Jason's response seems pretty thorough, but this is interesting to me. I'll
add a hop on question if I may:
Does Langevin dynamics with a time dependent force make physical sense from
a theoretical point of view? That would be combining a (presumably) regular
driving force with damping and a stochastic element. What
is the physical framework for analyzing that? I'm a bit of a novice in the
non-equilibrium stat mech arena, so I'm genuinely curious what is happening
here.
Brian
On Wed, Jan 22, 2014 at 10:15 AM, Jason Swails <jason.swails.gmail.com>wrote:
> On Wed, Jan 22, 2014 at 7:10 AM, Bernhard Reuter <b.reuter.uni-kassel.de
> >wrote:
>
> > Dear Amber specialists,
> >
> > I'm new to Amber and would like to perform Langevin-Dynamics simulations
> > of proteins under the influence of external static and oscillating
> > electric fields.
> >
> > Could you please tell me, if this is possible with Amber and if it isn't
> > how to do the modifications in the Amber code (which modules and
> > subroutines would need to be modified).
> >
>
> This is not currently possible to my knowledge. To add this ability you
> would need to modify the force routine (see force.F90 in
> $AMBERHOME/src/sander if you have Amber 12) and add your force to that
> subroutine. Doing everything 'correctly' will require a decent amount of
> code study and a lot of debugging. The sander code is difficult to grok at
> first (and has some unusual coding 'styles'), so it will probably require a
> bit of study before you get your method working.
>
>
> > Also I would really appreciate a organigram or flowchart of amber that
> >
> > tells me how the variables are handled and modified.
> >
>
> There is no really consistent way that this happens. Many variables are
> declared in common blocks inside header files that are just included
> wherever they are needed. Others are stored as module variables that are
> simply imported where they are needed. The rest are passed in as
> arguments to the subroutine (and all arguments are pass-by-reference in
> Fortran as opposed to the canonical pass-by-value in C/C++ for simple
> types). grep will be your friend here (particularly "grep -i" since
> Fortran is case-insensitive for variable and subroutine names). In sander
> there really is no rhyme or reason for choosing one over the other (the
> actual reason has to do with the evolution of sander -- newer functionality
> tends to use modules whereas older ones tend to go on common blocks).
>
> pmemd, on the other hand, deals almost exclusively with modules and imports
> variables from there (rather than using common blocks in header files). It
> typically takes subroutine arguments designed to make it easy to change
> certain behavior without having to modify the underlying module variable
> beforehand. You may find pmemd a bit easier to modify, but some of the
> internals (like the atom distribution in parallel) are less straightforward
> than how sander does things (which is why sander is so much slower and
> scales worse).
>
> The moral of the story is that Amber is not designed to be able to add
> functionality easily, and you may want to look into some alternatives.

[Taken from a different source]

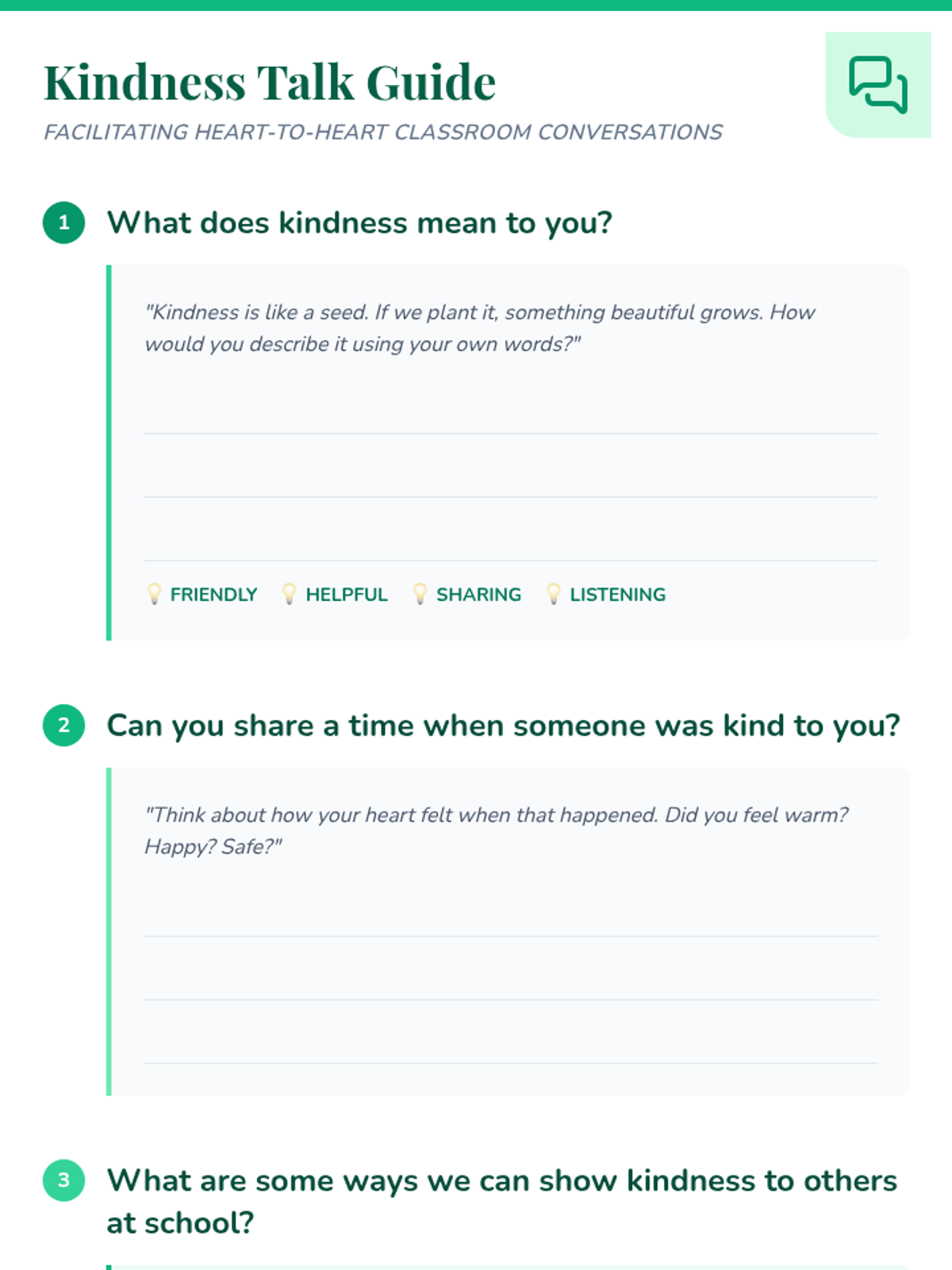The width and height of the screenshot is (952, 1270).
Task: Click the lightbulb icon beside FRIENDLY
Action: (x=155, y=594)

> OpenMM, for instance, makes adding new forces very easy (an oscillating
> electric field may be a challenge if only conservative forces are easily
> added). Some advantages with OpenMM in this case is that you can still
> use Amber input files (topology and inpcrd files), you can write your
> program directly in Python including the addition of custom external
> forces, and the code will run directly on GPUs using either CUDA or OpenCL
> (the CPU code itself will be quite slow).
>
> HTH,
> Jason
>
> --
> Jason M. Swails
> BioMaPS,
> Rutgers University
> Postdoctoral Researcher
> _______________________________________________
> AMBER mailing list
> AMBER.ambermd.org
> http://lists.ambermd.org/mailman/listinfo/amber
>
--
================================ Current Address =======================
Brian Radak : BioMaPS
Institute for Quantitative Biology
PhD candidate - York Research Group : Rutgers, The State
University of New Jersey
University of Minnesota - Twin Cities : Center for Integrative
Proteomics Room 308
Graduate Program in Chemical Physics : 174 Frelinghuysen Road,
Department of Chemistry : Piscataway, NJ
08854-8066
radak004.umn.edu :
radakb.biomaps.rutgers.edu
====================================================================
Sorry for the multiple e-mail addresses, just use the institute appropriate
address.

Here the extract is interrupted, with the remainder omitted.